Today’s essential California politics

— After the worst fire season in California history and as drought conditions raise fears of what’s to come, Gov. Gavin Newsom and legislative leaders have agreed on a $536-million proposal to boost efforts at firefighting and a variety of prevention measures, including vegetation management and the construction of fire-resistant structures across the state.

— With so many of Newsom’s pandemic response decisions sharply criticized, there’s a good chance that his action to fully reopen California by June 15 may be one of the safest choices he’s made yet.

— It’s suddenly feeling a bit like 2003 all over again. If Arnold Schwarzenegger could win a recall election to become governor of California, then could Caitlyn Jenner follow the same path nearly two decades later?

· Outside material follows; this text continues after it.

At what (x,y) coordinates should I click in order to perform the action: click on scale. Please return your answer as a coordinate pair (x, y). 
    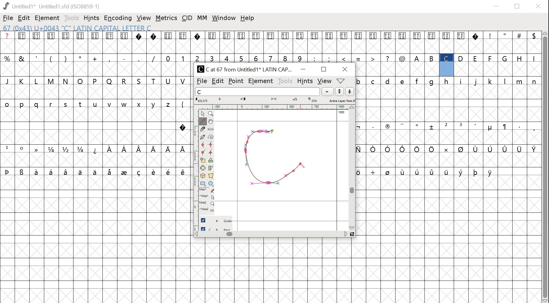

— Citing recent mass shootings in Orange; Boulder, Colo.; and the Atlanta area, state lawmakers last week advanced a proposal for a new tax on the sale of guns and ammunition in California to boost funding for violence prevention programs.

— A score of legislators have signed on to a new bill designed to offer Golden State households free financial services, taking on powerful banks at a time when the change could help families cope with the economic fallout of the COVID-19 pandemic.

— A British tabloid and a conservative journalist did not violate California’s revenge-porn law by publishing intimate pictures of then-Rep. Katie Hill without her consent, a judge ruled twice last week.


— George Skelton notes the passing of Jim Mills, the former state Senate leader whom he calls “a bridge between two legislative eras”: one of collaboration but corruption and recent years where lawmakers have been “perhaps more ethical but politically polarized and largely unable to compromise.”